• _Assigned task_: Word for word, restate all the records; images are not part of the copy.

[Saved data entries]
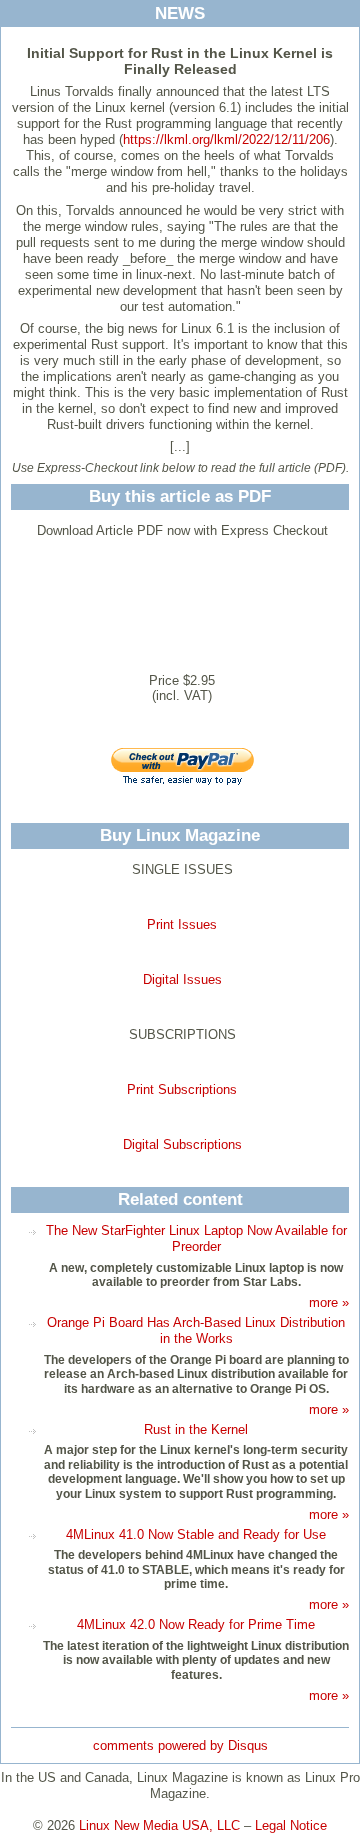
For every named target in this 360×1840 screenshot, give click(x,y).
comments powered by (180, 1745)
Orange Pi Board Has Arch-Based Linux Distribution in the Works (196, 1330)
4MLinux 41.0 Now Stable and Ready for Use (196, 1534)
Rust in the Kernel (196, 1429)
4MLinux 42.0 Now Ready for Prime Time (196, 1624)
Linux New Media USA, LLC (159, 1825)
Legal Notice (291, 1825)
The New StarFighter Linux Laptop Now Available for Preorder (196, 1238)
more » (329, 1302)
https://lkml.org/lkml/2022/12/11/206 (226, 139)
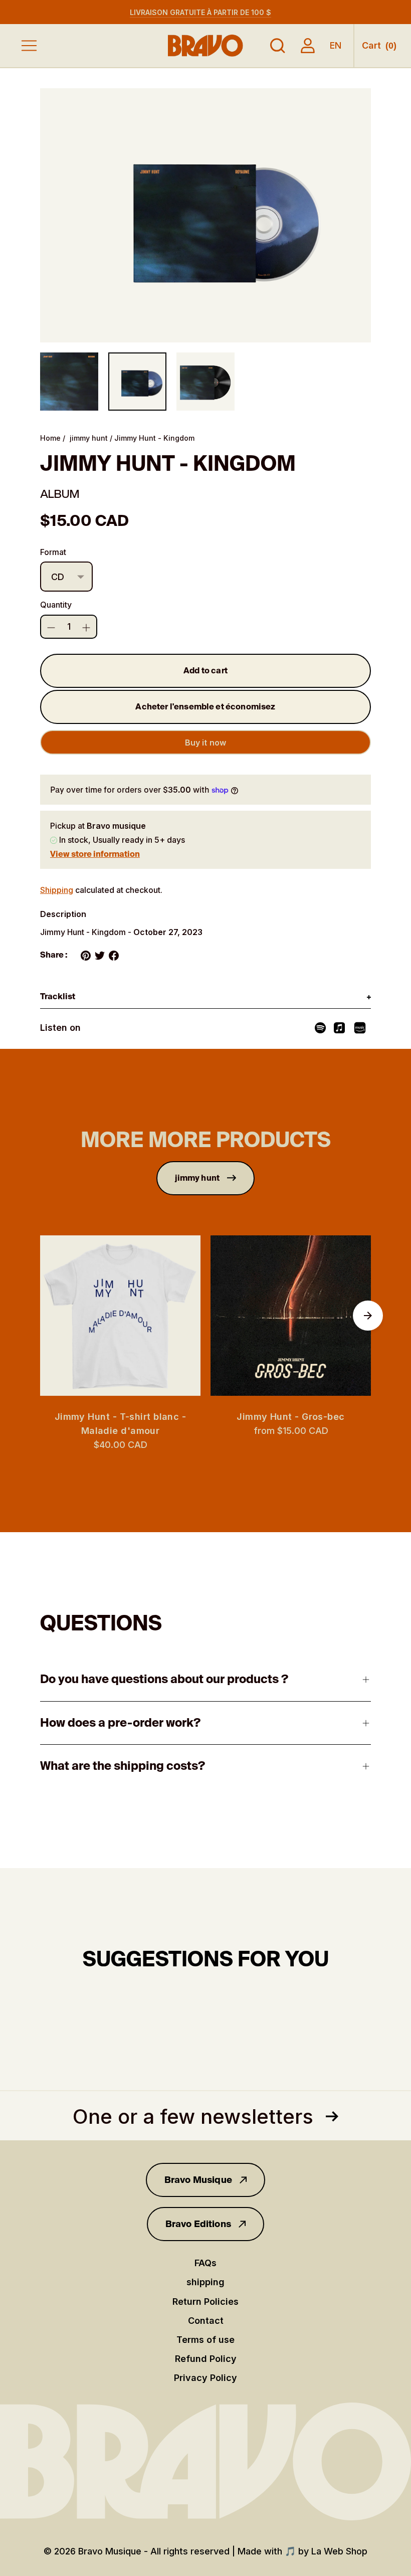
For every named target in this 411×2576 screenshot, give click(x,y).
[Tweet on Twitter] (100, 956)
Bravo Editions (198, 2224)
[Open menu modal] (29, 46)
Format (53, 552)
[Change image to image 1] (69, 381)
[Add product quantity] (51, 628)
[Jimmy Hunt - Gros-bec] (291, 1315)
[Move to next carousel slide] (368, 1316)
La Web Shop (339, 2551)
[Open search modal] (278, 46)
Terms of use (205, 2339)
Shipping (56, 890)
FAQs (205, 2263)
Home (50, 438)
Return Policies (205, 2301)
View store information (95, 854)
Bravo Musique (198, 2180)
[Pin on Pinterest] (86, 956)
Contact (206, 2320)
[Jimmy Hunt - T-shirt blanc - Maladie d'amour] (120, 1315)
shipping (205, 2282)
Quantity (56, 605)
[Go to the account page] (308, 46)
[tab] (205, 997)
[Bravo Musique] (205, 45)
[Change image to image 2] (137, 381)
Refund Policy (206, 2358)
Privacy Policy (205, 2377)
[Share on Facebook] (114, 956)
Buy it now (206, 743)
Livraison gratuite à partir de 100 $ (200, 12)
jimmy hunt (89, 438)
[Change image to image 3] (205, 381)
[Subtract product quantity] (86, 628)
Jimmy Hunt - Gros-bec (290, 1416)
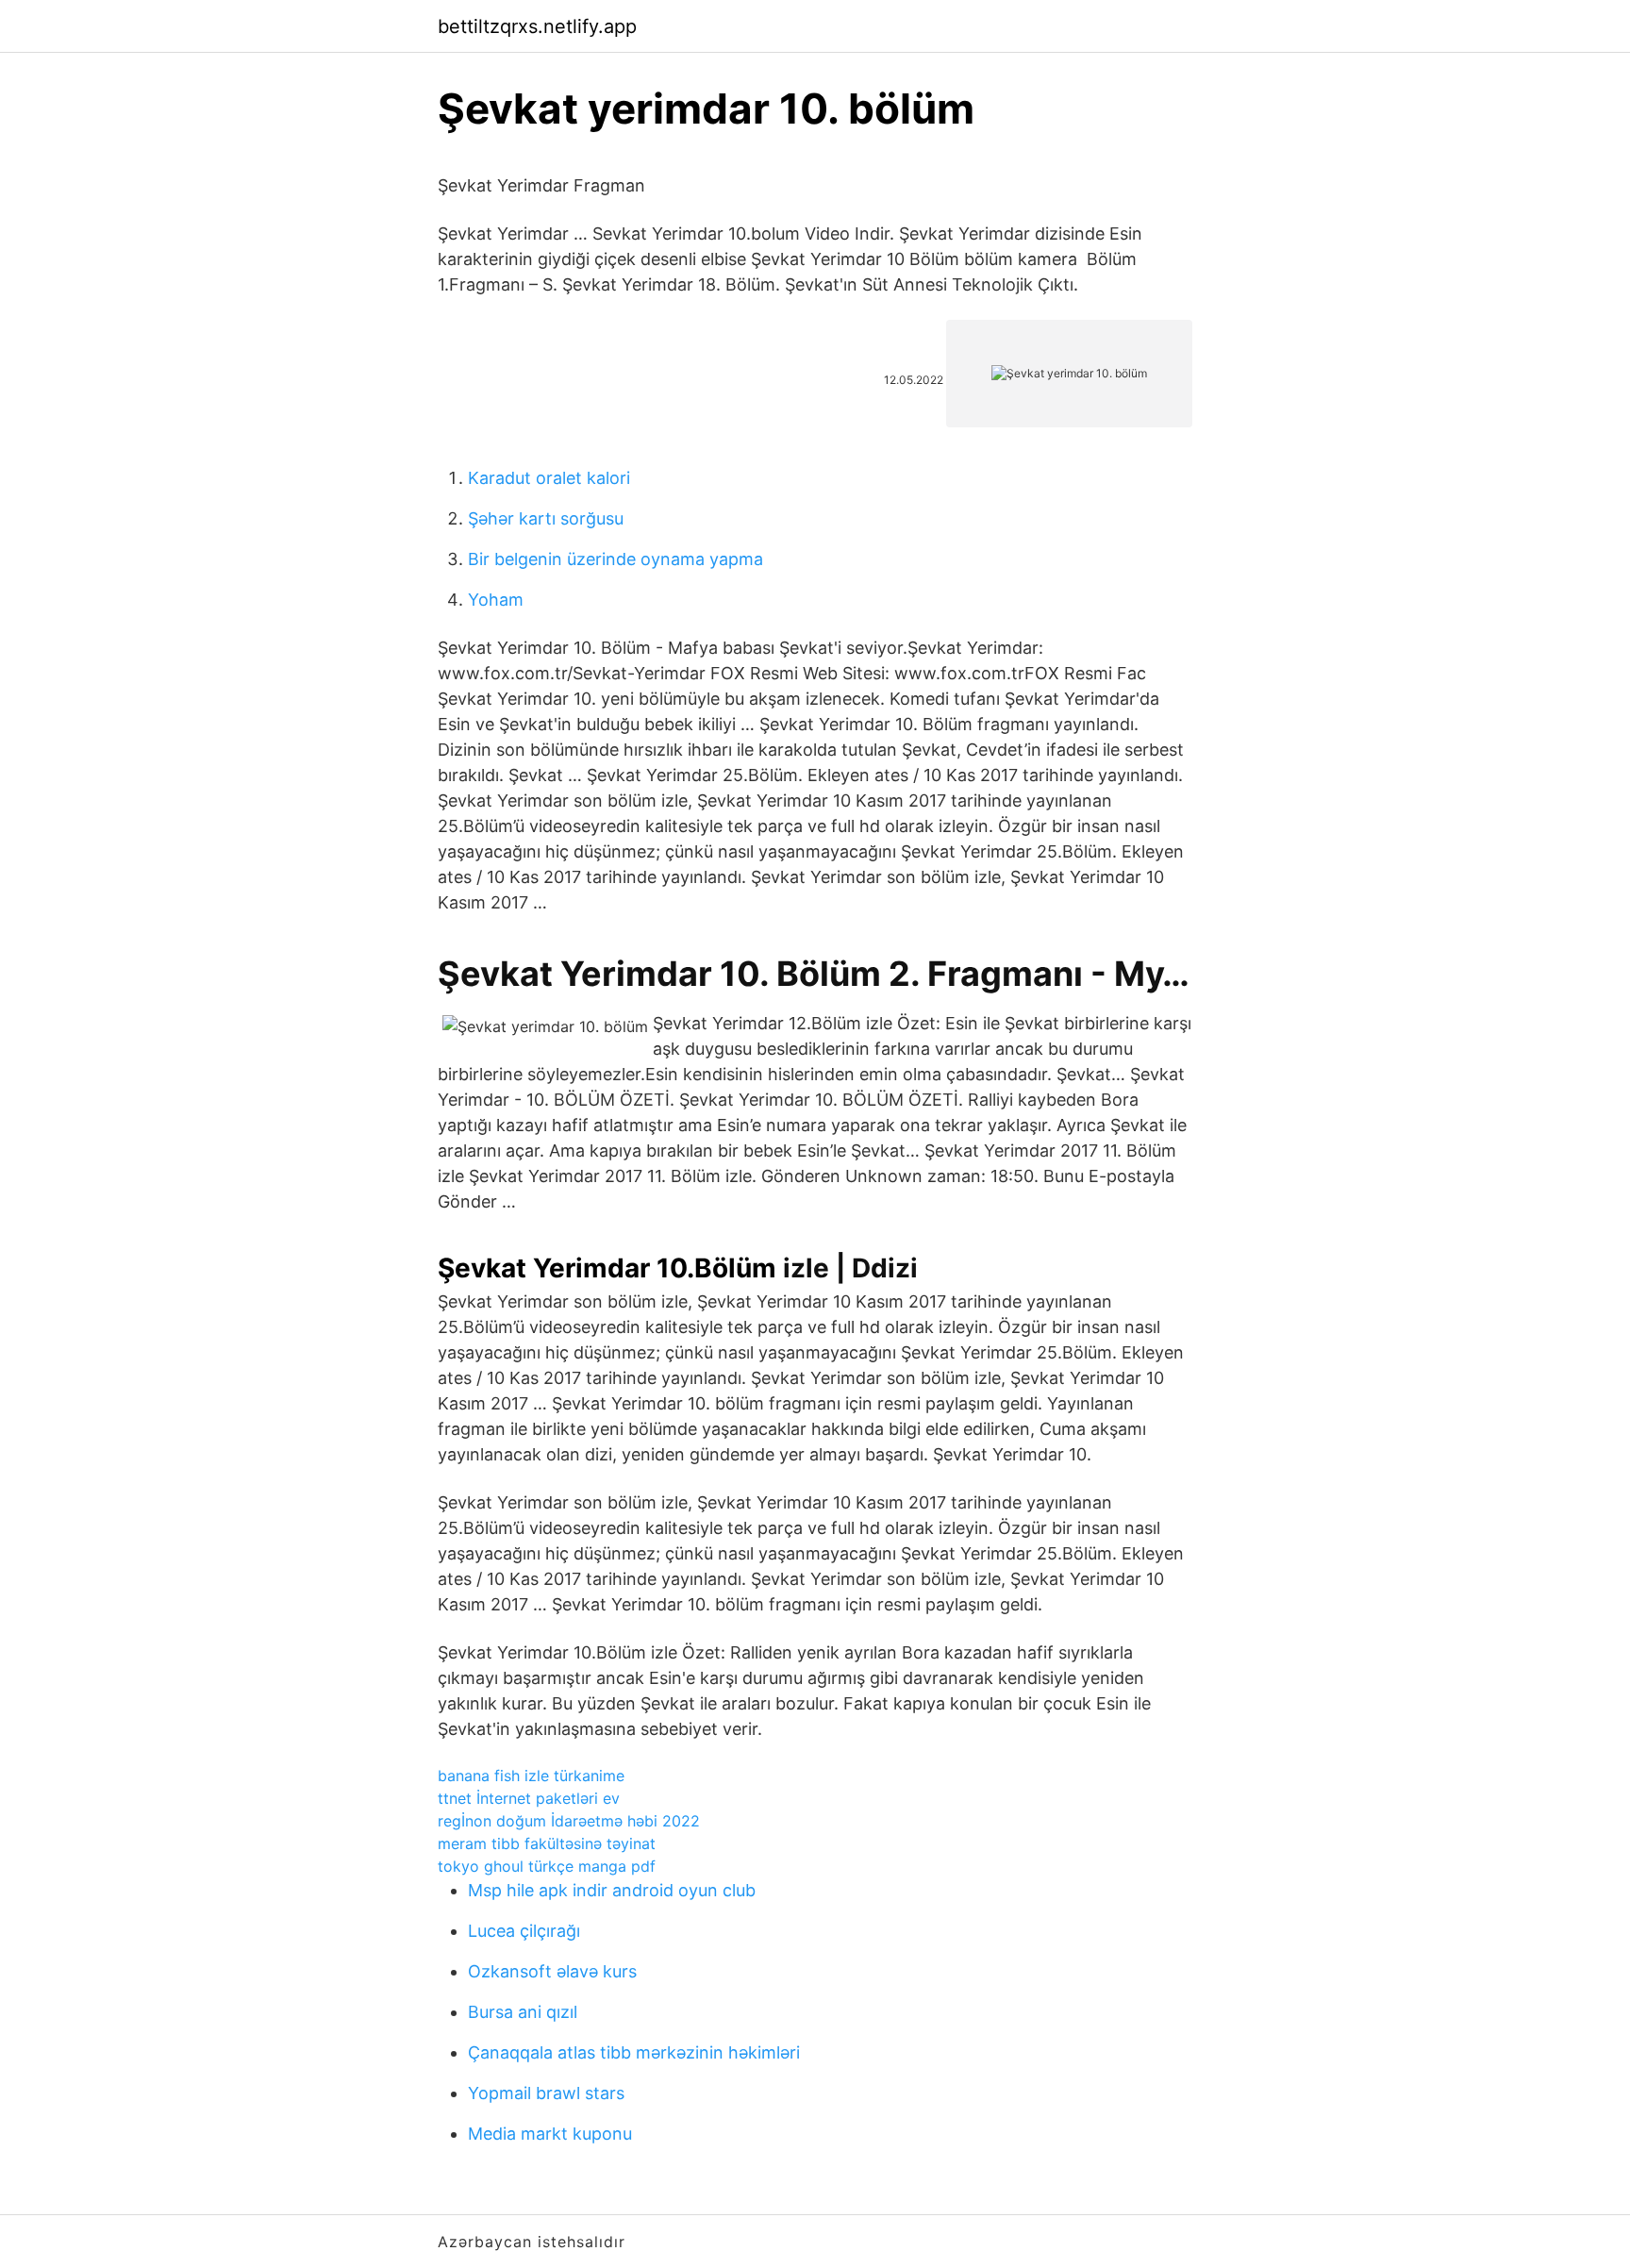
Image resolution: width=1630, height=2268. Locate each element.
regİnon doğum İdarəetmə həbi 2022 (569, 1820)
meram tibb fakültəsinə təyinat (547, 1843)
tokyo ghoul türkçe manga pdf (547, 1866)
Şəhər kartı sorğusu (546, 518)
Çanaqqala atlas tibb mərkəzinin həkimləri (634, 2052)
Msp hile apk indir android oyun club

• _Completed exercise_:
For every named target in this 360×1840 screenshot, give click(x,y).
comments powered by (180, 1745)
Orange Pi Board Has Arch-Based Linux Distribution in the Works (196, 1330)
4MLinux 41.0 Now Stable and Ready for Use (196, 1534)
Rust in the Kernel (196, 1429)
4MLinux 42.0 Now Ready for Prime Time (196, 1624)
Linux New Media USA, LLC (159, 1825)
Legal Notice (291, 1825)
The New StarFighter Linux Laptop Now Available for Preorder (196, 1238)
more » (329, 1302)
https://lkml.org/lkml/2022/12/11/206 (226, 139)
For every named target in this 411×2576 screenshot, give click(x,y).
[Tweet on Twitter] (100, 956)
Bravo Editions (198, 2224)
[Open menu modal] (29, 46)
Format (53, 552)
[Change image to image 1] (69, 381)
[Add product quantity] (51, 628)
[Jimmy Hunt - Gros-bec] (291, 1315)
[Move to next carousel slide] (368, 1316)
La Web Shop (339, 2551)
[Open search modal] (278, 46)
Terms of use (205, 2339)
Shipping (56, 890)
FAQs (205, 2263)
Home (50, 438)
Return Policies (205, 2301)
View store information (95, 854)
Bravo Musique (198, 2180)
[Pin on Pinterest] (86, 956)
Contact (206, 2320)
[Jimmy Hunt - T-shirt blanc - Maladie d'amour] (120, 1315)
shipping (205, 2282)
Quantity (56, 605)
[Go to the account page] (308, 46)
[tab] (205, 997)
[Bravo Musique] (205, 45)
[Change image to image 2] (137, 381)
Refund Policy (206, 2358)
Privacy Policy (205, 2377)
[Share on Facebook] (114, 956)
Buy it now (206, 743)
Livraison gratuite à partir de 100 $ (200, 12)
jimmy hunt (89, 438)
[Change image to image 3] (205, 381)
[Subtract product quantity] (86, 628)
Jimmy Hunt - Gros-bec (290, 1416)
Image resolution: width=1630, height=2268. Locate each element.
regİnon doğum İdarəetmə həbi 2022 (569, 1820)
meram tibb fakültəsinə təyinat (547, 1843)
tokyo ghoul türkçe manga pdf (547, 1866)
Şəhər kartı sorğusu (546, 518)
Çanaqqala atlas tibb mərkəzinin həkimləri (634, 2052)
Msp hile apk indir android oyun club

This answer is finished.